EXTRAIT CHOISI:

Sorti sur le label de Jennifer Cardini, le fantastique album « Romantic Fiction » du DJ-Producteur Curses nous entraîne dans une longue virée gothique new wave. Et sinon on en sort quand, des années 80 ?

« Je tiens à préciser qu’ils sont tous vêtus de cuir noir » : Voilà comment étaient présentés les Depeche Mode en promo, par les animateurs de radio américaine en 1986. Embarqué dans la folie du Music For The Masses Tour – avec OMD en première partie – le documentaire Live 101 de Donn Allen Pennebaker raconte la fascination pour l’Amérique qu’ont ces jeunes anglais au look étonnant. On y voit Martin Gore acheter des K7 de Johnny Cash dans une station-service et y déambuler en jupe de cuir, bas résille, botte de motards et cheveux peroxydés. Dans une autre séquence, les Mode débarquent dans un stade, entassés dans une 1955’s Cadillac Series 62 décapotable aux ailerons larges et voluptueux avec un Dave Gahan au volant portant un perfecto constellé de clous.

Trente ans plus tard. Jeunesse, arrogance anglaise, agressivité rockabilly 50’s, la passion pour les héros oubliés du Rock’n’roll mêlé aux synthétiseurs en bois, les bas-résilles, les boites à rythme dance et les vieilles photos d’Eddy Cochran : il y a beaucoup de cette esthétique dans la musique et l’univers de notre gagnant du jour, l’énigmatique Curses.

Si vous regardez son look et son attitude, il possède une tête à être bassiste pour les Queens Of The Stone Age : banane huilée en arrière à grande couche de gomina, tatouages de taulard, cran d’arrêt glissé dans la poche arrière, bretelle et rasage de près. Pas de doute, le gars a plus l’air d’un greaser fan des Stray Cats que d’un Disc-jokey. Pourtant, la semaine dernière, Curses se produisait au Panorama Bar du Berghain à 4h du mat. Chaque week-end, il écume les clubs racés du monde entier, de Paris, Marseille, Madrid ou Cologne. De son vrai nom Luca Venezia, Curses est originaire de New York mais vit à Berlin Techno City depuis plusieurs années. C’est un producteur de dance music dans un corps rock’n’roll, et après des années à sortir des maxi et des remixes à la chaîne, il sort ce superbe long format, « Romantic Fictions ». Un disque composé de morceaux chantés, des couplets et des refrains, bref des structures pop. Le tout emballé dans un écrin dance-gothique ou, encore une fois, les influences new wave sont là.

OBJECTIF:
Relevez, s'il vous plaît, toutes les villes que l'extrait sur Curses cite pour les clubs qu'il écume chaque week-end. Les lignes ci-dessous n'ont aucun rapport avec l'extrait.

Entrées pour localiser du texte et des éléments
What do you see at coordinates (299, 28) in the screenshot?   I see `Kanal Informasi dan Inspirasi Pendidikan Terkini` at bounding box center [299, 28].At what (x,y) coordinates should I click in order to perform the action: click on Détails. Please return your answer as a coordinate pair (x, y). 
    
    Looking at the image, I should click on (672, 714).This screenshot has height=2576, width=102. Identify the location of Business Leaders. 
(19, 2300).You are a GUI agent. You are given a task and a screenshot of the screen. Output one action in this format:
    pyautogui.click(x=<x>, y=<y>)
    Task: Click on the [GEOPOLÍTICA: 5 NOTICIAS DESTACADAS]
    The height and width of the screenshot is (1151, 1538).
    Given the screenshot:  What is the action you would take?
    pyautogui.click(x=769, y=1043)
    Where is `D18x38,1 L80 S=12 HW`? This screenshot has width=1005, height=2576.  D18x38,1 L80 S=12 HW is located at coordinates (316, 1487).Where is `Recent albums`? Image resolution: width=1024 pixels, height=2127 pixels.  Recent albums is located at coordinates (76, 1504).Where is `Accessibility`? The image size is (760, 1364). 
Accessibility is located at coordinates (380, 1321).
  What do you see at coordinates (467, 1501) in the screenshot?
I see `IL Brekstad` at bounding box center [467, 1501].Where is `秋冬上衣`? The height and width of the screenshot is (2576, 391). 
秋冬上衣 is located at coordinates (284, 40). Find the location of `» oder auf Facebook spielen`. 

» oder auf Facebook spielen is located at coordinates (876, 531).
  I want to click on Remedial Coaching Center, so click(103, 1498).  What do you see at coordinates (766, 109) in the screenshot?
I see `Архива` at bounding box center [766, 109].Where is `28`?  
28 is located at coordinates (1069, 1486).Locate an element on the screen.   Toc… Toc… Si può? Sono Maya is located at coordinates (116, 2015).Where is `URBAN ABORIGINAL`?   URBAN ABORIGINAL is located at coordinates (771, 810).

RÉPONSE FINALE:
Paris, Marseille, Madrid, Cologne